(DATA EXTRACT begins)

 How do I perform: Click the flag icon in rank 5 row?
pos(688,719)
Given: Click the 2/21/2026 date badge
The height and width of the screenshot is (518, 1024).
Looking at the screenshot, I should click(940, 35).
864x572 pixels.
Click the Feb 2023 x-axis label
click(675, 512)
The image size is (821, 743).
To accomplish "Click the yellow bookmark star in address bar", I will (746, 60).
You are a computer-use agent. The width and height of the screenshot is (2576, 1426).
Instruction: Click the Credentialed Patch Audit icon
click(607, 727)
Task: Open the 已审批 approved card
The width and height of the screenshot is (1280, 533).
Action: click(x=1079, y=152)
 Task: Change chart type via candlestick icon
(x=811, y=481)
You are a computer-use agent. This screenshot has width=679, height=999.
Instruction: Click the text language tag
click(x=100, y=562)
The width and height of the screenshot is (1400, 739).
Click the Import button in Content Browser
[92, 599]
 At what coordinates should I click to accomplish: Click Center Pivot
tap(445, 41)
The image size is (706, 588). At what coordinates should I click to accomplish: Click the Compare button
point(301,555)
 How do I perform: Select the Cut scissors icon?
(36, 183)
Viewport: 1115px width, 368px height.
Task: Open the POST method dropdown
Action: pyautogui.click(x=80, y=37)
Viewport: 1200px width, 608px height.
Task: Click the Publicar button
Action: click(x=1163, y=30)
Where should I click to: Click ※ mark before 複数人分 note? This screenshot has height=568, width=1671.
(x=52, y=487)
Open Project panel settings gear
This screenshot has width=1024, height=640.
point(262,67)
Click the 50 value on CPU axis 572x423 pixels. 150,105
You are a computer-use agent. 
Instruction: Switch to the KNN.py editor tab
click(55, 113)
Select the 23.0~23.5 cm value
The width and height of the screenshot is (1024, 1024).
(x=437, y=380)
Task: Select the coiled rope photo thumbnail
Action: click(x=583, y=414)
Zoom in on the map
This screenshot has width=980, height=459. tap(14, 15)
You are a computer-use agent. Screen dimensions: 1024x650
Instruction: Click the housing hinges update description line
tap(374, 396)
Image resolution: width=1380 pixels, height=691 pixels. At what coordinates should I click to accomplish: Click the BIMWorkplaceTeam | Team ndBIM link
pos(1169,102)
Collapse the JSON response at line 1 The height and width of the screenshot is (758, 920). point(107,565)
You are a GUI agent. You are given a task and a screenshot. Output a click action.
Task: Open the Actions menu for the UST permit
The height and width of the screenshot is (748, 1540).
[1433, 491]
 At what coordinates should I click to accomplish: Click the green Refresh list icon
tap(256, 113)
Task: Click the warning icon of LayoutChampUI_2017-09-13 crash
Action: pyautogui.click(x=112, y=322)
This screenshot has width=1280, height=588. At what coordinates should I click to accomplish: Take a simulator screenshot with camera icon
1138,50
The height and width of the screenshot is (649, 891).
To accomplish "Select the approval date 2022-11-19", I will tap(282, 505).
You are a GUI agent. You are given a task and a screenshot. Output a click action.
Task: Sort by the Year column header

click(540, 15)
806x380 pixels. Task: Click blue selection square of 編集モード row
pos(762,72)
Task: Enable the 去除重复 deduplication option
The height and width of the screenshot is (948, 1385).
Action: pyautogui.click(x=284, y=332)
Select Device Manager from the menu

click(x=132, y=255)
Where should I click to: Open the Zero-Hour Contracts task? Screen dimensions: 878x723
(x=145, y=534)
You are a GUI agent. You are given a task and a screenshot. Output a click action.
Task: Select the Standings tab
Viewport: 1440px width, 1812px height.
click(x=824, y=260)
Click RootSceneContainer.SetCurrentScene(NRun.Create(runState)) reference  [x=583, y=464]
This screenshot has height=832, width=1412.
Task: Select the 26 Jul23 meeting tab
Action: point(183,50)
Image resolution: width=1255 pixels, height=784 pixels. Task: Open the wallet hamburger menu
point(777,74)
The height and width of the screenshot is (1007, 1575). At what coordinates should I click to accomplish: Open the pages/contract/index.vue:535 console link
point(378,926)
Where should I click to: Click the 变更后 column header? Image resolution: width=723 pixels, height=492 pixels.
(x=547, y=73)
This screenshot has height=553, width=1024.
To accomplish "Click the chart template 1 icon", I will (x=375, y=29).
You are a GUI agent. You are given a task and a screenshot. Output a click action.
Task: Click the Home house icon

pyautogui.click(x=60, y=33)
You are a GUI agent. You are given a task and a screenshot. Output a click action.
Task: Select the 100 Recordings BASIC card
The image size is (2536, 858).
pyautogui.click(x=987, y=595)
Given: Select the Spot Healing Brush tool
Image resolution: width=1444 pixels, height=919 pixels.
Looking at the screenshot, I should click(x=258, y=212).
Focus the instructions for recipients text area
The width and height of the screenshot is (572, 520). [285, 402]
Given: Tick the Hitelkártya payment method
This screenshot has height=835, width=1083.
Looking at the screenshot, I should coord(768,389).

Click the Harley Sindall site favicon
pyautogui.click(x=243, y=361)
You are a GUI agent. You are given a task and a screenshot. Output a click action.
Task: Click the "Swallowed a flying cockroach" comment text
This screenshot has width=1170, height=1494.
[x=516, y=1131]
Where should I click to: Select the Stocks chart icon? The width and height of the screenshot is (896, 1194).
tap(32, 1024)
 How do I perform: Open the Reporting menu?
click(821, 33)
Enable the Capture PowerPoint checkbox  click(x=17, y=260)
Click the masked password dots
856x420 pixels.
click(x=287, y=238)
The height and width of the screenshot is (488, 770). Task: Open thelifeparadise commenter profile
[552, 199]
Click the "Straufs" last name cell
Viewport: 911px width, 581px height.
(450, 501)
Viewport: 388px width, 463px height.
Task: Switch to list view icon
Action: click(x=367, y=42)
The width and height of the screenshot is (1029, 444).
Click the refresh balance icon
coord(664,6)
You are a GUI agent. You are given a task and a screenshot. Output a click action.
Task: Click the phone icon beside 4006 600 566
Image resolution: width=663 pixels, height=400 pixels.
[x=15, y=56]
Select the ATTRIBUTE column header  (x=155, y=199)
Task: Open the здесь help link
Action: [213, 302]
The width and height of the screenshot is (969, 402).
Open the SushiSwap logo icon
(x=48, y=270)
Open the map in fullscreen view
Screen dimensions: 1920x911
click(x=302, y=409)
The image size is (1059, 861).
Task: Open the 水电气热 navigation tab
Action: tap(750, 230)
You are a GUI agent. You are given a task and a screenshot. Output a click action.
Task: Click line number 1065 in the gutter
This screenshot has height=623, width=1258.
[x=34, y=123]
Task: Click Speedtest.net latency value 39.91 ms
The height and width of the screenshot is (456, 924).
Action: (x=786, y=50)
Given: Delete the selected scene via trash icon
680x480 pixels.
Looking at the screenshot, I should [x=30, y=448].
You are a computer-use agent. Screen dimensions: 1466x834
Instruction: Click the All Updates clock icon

(DATA EXTRACT ends)

• WORK REQUEST:
Whatever the number of entries above, each one is to be copied exactly.

• ANSWER SPACE:
 How do I perform: Click the flag icon in rank 5 row?
pos(688,719)
Given: Click the 2/21/2026 date badge
The height and width of the screenshot is (518, 1024).
Looking at the screenshot, I should click(940, 35).
864x572 pixels.
Click the Feb 2023 x-axis label
click(675, 512)
The image size is (821, 743).
To accomplish "Click the yellow bookmark star in address bar", I will (746, 60).
You are a computer-use agent. The width and height of the screenshot is (2576, 1426).
Instruction: Click the Credentialed Patch Audit icon
click(607, 727)
Task: Open the 已审批 approved card
The width and height of the screenshot is (1280, 533).
Action: click(x=1079, y=152)
 Task: Change chart type via candlestick icon
(x=811, y=481)
You are a computer-use agent. This screenshot has width=679, height=999.
Instruction: Click the text language tag
click(x=100, y=562)
The width and height of the screenshot is (1400, 739).
Click the Import button in Content Browser
[92, 599]
 At what coordinates should I click to accomplish: Click Center Pivot
tap(445, 41)
The image size is (706, 588). At what coordinates should I click to accomplish: Click the Compare button
point(301,555)
 How do I perform: Select the Cut scissors icon?
(36, 183)
Viewport: 1115px width, 368px height.
Task: Open the POST method dropdown
Action: pyautogui.click(x=80, y=37)
Viewport: 1200px width, 608px height.
Task: Click the Publicar button
Action: click(x=1163, y=30)
Where should I click to: Click ※ mark before 複数人分 note? This screenshot has height=568, width=1671.
(x=52, y=487)
Open Project panel settings gear
This screenshot has width=1024, height=640.
point(262,67)
Click the 50 value on CPU axis 572x423 pixels. 150,105
You are a computer-use agent. 
Instruction: Switch to the KNN.py editor tab
click(55, 113)
Select the 23.0~23.5 cm value
The width and height of the screenshot is (1024, 1024).
(x=437, y=380)
Task: Select the coiled rope photo thumbnail
Action: click(x=583, y=414)
Zoom in on the map
This screenshot has width=980, height=459. tap(14, 15)
You are a computer-use agent. Screen dimensions: 1024x650
Instruction: Click the housing hinges update description line
tap(374, 396)
Image resolution: width=1380 pixels, height=691 pixels. At what coordinates should I click to accomplish: Click the BIMWorkplaceTeam | Team ndBIM link
pos(1169,102)
Collapse the JSON response at line 1 The height and width of the screenshot is (758, 920). point(107,565)
You are a GUI agent. You are given a task and a screenshot. Output a click action.
Task: Open the Actions menu for the UST permit
The height and width of the screenshot is (748, 1540).
[1433, 491]
 At what coordinates should I click to accomplish: Click the green Refresh list icon
tap(256, 113)
Task: Click the warning icon of LayoutChampUI_2017-09-13 crash
Action: pyautogui.click(x=112, y=322)
This screenshot has width=1280, height=588. At what coordinates should I click to accomplish: Take a simulator screenshot with camera icon
1138,50
The height and width of the screenshot is (649, 891).
To accomplish "Select the approval date 2022-11-19", I will tap(282, 505).
You are a GUI agent. You are given a task and a screenshot. Output a click action.
Task: Sort by the Year column header

click(540, 15)
806x380 pixels. Task: Click blue selection square of 編集モード row
pos(762,72)
Task: Enable the 去除重复 deduplication option
The height and width of the screenshot is (948, 1385).
Action: pyautogui.click(x=284, y=332)
Select Device Manager from the menu

click(x=132, y=255)
Where should I click to: Open the Zero-Hour Contracts task? Screen dimensions: 878x723
(x=145, y=534)
You are a GUI agent. You are given a task and a screenshot. Output a click action.
Task: Select the Standings tab
Viewport: 1440px width, 1812px height.
click(x=824, y=260)
Click RootSceneContainer.SetCurrentScene(NRun.Create(runState)) reference  [x=583, y=464]
This screenshot has height=832, width=1412.
Task: Select the 26 Jul23 meeting tab
Action: point(183,50)
Image resolution: width=1255 pixels, height=784 pixels. Task: Open the wallet hamburger menu
point(777,74)
The height and width of the screenshot is (1007, 1575). At what coordinates should I click to accomplish: Open the pages/contract/index.vue:535 console link
point(378,926)
Where should I click to: Click the 变更后 column header? Image resolution: width=723 pixels, height=492 pixels.
(x=547, y=73)
This screenshot has height=553, width=1024.
To accomplish "Click the chart template 1 icon", I will (x=375, y=29).
You are a GUI agent. You are given a task and a screenshot. Output a click action.
Task: Click the Home house icon

pyautogui.click(x=60, y=33)
You are a GUI agent. You are given a task and a screenshot. Output a click action.
Task: Select the 100 Recordings BASIC card
The image size is (2536, 858).
pyautogui.click(x=987, y=595)
Given: Select the Spot Healing Brush tool
Image resolution: width=1444 pixels, height=919 pixels.
Looking at the screenshot, I should click(x=258, y=212).
Focus the instructions for recipients text area
The width and height of the screenshot is (572, 520). [285, 402]
Given: Tick the Hitelkártya payment method
This screenshot has height=835, width=1083.
Looking at the screenshot, I should coord(768,389).

Click the Harley Sindall site favicon
pyautogui.click(x=243, y=361)
You are a GUI agent. You are given a task and a screenshot. Output a click action.
Task: Click the "Swallowed a flying cockroach" comment text
This screenshot has width=1170, height=1494.
[x=516, y=1131]
Where should I click to: Select the Stocks chart icon? The width and height of the screenshot is (896, 1194).
tap(32, 1024)
 How do I perform: Open the Reporting menu?
click(821, 33)
Enable the Capture PowerPoint checkbox  click(x=17, y=260)
Click the masked password dots
856x420 pixels.
click(x=287, y=238)
The height and width of the screenshot is (488, 770). Task: Open thelifeparadise commenter profile
[552, 199]
Click the "Straufs" last name cell
Viewport: 911px width, 581px height.
(450, 501)
Viewport: 388px width, 463px height.
Task: Switch to list view icon
Action: click(x=367, y=42)
The width and height of the screenshot is (1029, 444).
Click the refresh balance icon
coord(664,6)
You are a GUI agent. You are given a task and a screenshot. Output a click action.
Task: Click the phone icon beside 4006 600 566
Image resolution: width=663 pixels, height=400 pixels.
[x=15, y=56]
Select the ATTRIBUTE column header  (x=155, y=199)
Task: Open the здесь help link
Action: [213, 302]
The width and height of the screenshot is (969, 402).
Open the SushiSwap logo icon
(x=48, y=270)
Open the map in fullscreen view
Screen dimensions: 1920x911
click(x=302, y=409)
The image size is (1059, 861).
Task: Open the 水电气热 navigation tab
Action: tap(750, 230)
You are a GUI agent. You are given a task and a screenshot. Output a click action.
Task: Click line number 1065 in the gutter
This screenshot has height=623, width=1258.
[x=34, y=123]
Task: Click Speedtest.net latency value 39.91 ms
The height and width of the screenshot is (456, 924).
Action: (x=786, y=50)
Given: Delete the selected scene via trash icon
680x480 pixels.
Looking at the screenshot, I should [x=30, y=448].
You are a computer-use agent. Screen dimensions: 1466x834
Instruction: Click the All Updates clock icon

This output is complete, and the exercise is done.